While the second man with a saber hopped in pain, Harry took aim at the third.

“Not bloody worth it,” this one decided, spinning on his heel and shoving through the guests and into the hallway.

“Excuse me,” said Harry, easing around a substantially built lady author of three-decker novels. He elbowed in the wake of the third assassin. “I really am curious to find out exactly what I did to annoy these louts.”

The heavy oaken door was yanked open by the fleeing man. He went galloping down the brick steps and into the afternoon fog.

Still clutching his revolver, Harry went sprinting after him.

He was loping by a parked and driverless Hansom cab when the voice of a young woman cried out from inside it. “Please, won’t someone help me?”


The thick midday fog parted and swirled as the train sped along the tracks toward Barsetshire. Elizabeth Beecher said, “I can assure you, Mr. Challenge, that my dear father will also be forever grateful to you for your actions of yesterday afternoon.”

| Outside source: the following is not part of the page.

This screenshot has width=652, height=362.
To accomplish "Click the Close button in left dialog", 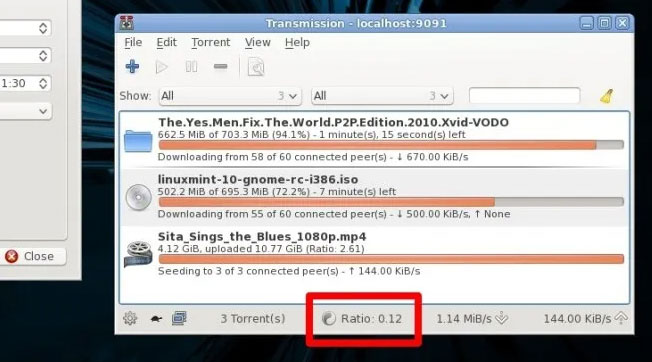I will point(32,256).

“So you mentioned.” Harry was sitting across from her in the First Class compartment they were sharing. Taking a thin cigar from his case, he lit it.

“I know I tend to repeat myself,” said Elizabeth. “But that is quite simply because I’m so very much aware that had you not come along when you did, those scoundrels would have carried me off.”

“You have no idea why they’d tie you up and tossed you in that cab?”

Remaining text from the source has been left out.